▸ PASSAGE PROVIDED:
==============================

Apologies for the typos; I shouldn't have clicked on the spell check. It changed all the compiler names (protecting the innocent?). The compiler for main() is CL (MSVC6). There have been a number of presentations on how the P4 was designed with the expectation of running in abrupt underflow mode that I thought this would be an FAQ and barely worthy of the time of the forum audience. I certainly hope that Intel understands that the reputation of CVF was built on a higher level of service than most Windows compiler customers can expect.

I certainly hope that Intel understands that the reputation of CVF was built on a higher level of service than most Windows compiler customers can expect.

From what they have been telling us, they do.

Steve

Comparing the for_get_fpe() value of 0 set by /fpe:3 and the z'11000F' set by /fpe:0, I find that using for_set_fpe() to set this mask to z'110001' or z'10001' appears to give the behavior I'm looking for. If that continues to work, a major task remaining will be to explain why. I could describe the latter value as being documented in DFLIB.F90 as the setting to invoke abrupt underflow and underflow trap.

What's a denormalized number? The next-to-last CVF newsletter article on floating point numbers also mentioned them.

Mike

The /fpe:n appears to operate differently depending on the project type(console, Windows app, DLL, etc).

You might like to take a peek at J. DEMMEL, Underflow and the
reliability of numerical software, SIAM J. Sci. Stat. Comput., 5 (1984),
pp. 887-919.

==============================

▸ AIM 1: For each statement, say whether the forum thread on floating-point underflow agrees with it. Answer yes or no, and quote the deciding words from the thread exactly. (a) The compiler used for main() is CL (MSVC6). (b) The /fpe:n option behaves the same regardless of project type. (c) The for_get_fpe() value set by /fpe:3 is z'11000F'.
The records have no connection to the forum thread.

==============================

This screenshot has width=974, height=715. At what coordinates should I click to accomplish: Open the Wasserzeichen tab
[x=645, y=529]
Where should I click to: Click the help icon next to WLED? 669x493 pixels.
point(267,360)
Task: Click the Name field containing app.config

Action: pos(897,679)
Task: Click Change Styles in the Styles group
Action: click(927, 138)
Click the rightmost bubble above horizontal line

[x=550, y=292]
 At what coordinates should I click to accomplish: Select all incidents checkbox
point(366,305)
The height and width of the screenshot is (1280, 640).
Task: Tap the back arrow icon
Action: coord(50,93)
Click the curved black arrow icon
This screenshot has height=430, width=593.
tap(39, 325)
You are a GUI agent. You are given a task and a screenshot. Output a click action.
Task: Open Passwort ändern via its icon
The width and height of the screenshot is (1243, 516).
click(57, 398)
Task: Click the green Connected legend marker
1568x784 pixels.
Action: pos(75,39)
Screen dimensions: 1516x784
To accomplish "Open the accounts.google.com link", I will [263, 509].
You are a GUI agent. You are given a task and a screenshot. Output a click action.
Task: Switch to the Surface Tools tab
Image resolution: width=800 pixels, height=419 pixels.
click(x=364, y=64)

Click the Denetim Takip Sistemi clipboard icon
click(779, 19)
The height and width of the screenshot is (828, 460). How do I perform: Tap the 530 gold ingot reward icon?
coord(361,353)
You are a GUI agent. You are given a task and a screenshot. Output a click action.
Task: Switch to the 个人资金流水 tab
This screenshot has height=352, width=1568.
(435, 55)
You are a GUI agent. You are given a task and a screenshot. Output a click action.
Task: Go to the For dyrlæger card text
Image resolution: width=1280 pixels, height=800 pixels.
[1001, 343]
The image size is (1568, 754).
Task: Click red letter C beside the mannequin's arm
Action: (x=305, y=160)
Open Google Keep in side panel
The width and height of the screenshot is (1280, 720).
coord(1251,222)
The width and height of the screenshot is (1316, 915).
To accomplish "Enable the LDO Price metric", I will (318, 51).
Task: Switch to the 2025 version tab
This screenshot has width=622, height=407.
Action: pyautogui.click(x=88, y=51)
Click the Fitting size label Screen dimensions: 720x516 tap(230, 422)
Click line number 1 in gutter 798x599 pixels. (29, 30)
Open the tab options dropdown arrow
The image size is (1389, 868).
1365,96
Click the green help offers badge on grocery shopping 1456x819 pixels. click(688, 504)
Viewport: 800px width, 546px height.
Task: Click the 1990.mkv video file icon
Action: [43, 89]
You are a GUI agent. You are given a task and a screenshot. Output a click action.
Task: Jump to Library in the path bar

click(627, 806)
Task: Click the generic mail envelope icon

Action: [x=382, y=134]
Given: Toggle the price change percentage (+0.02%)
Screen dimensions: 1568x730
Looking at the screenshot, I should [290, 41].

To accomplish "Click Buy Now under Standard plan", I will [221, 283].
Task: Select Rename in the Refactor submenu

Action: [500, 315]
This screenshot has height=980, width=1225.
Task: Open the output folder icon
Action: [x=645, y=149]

==============================

▸ AIM 2: Gather every line of the records that contains the string "what". Case counts.

▸ EXERCISE RESULT 1:
(a) Yes: "The compiler for main() is CL (MSVC6)."
(b) No: "The /fpe:n appears to operate differently depending on the project type(console, Windows app, DLL, etc)."
(c) No: "Comparing the for_get_fpe() value of 0 set by /fpe:3 and the z'11000F' set by /fpe:0"

▸ EXERCISE RESULT 2:
This screenshot has width=974, height=715. At what coordinates should I click to accomplish: Open the Wasserzeichen tab
 At what coordinates should I click to accomplish: Select all incidents checkbox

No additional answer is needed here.